### Supplied passage
>> BEGIN
The same. I have 14 ft. dump truck. If its not loaded with scrap...its taking a lift of rock somewhere. Cant beat the 7.3 diesel...pump up the air bags and goooo


----------



## drywallmike08 (May 27, 2010)

The pic of my dodge is not light board and the truck is not lifted. That's 42 sheets of 9' 5/8. Best truck I ever owned ! It doesn't squat at all. It's a 3500 heavy duty. I also have a van that I can keep loaded with tools and when I haul sheets I stand them up. I can haul 10' in that.


----------



## thefinisher (Sep 2, 2011)

Gary said:


> So do you then stock the rock yourself? Anything over 10 sheets, I'll have delivered and stocked on the job. Work is hard enough as it is, no sense in busting your ass stocking sheet rock.


We do the same, but there has been instances when we need rock right now and the supply house can't get there for a couple days. Also we used to pick up all the extra rock that was stocked in the house. Now we generally have the supply house come out and grab it. I was really just giving an example of how much rock we can haul with it but most times we aren't hauling anything over 10 sheets.


----------



## moore (Dec 2, 2010)

3 thanks ....Your a stingy little chit ain't cha TF!


----------



## thefinisher (Sep 2, 2011)

moore said:


> 3 thanks ....Your a stingy little chit ain't cha TF!


Lol I honestly never even think about it. I will start trying to give more out


----------
>> END
### Raw data
>> BEGIN
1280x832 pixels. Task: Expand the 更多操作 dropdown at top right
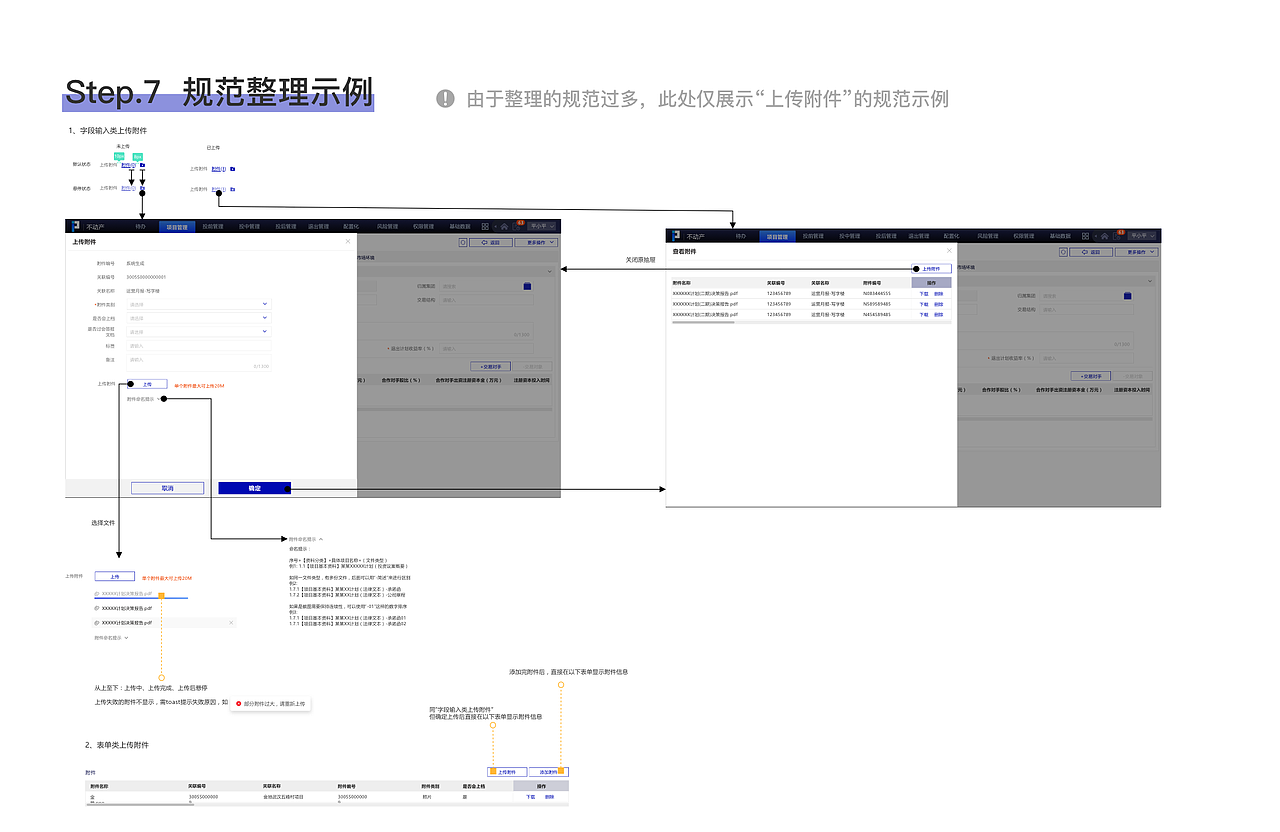pos(535,240)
>> END
### Written task
Answer from the forum thread on hauling drywall:
(a) How long is the dump truck in the first post?
(b) How many sheets does drywallmike08 say are on his Dodge in the picture?
(c) Above what number of sheets does Gary have the rock delivered and stocked on the job?

### The result
(a) 14 ft.
(b) 42 sheets of 9' 5/8.
(c) 10 sheets.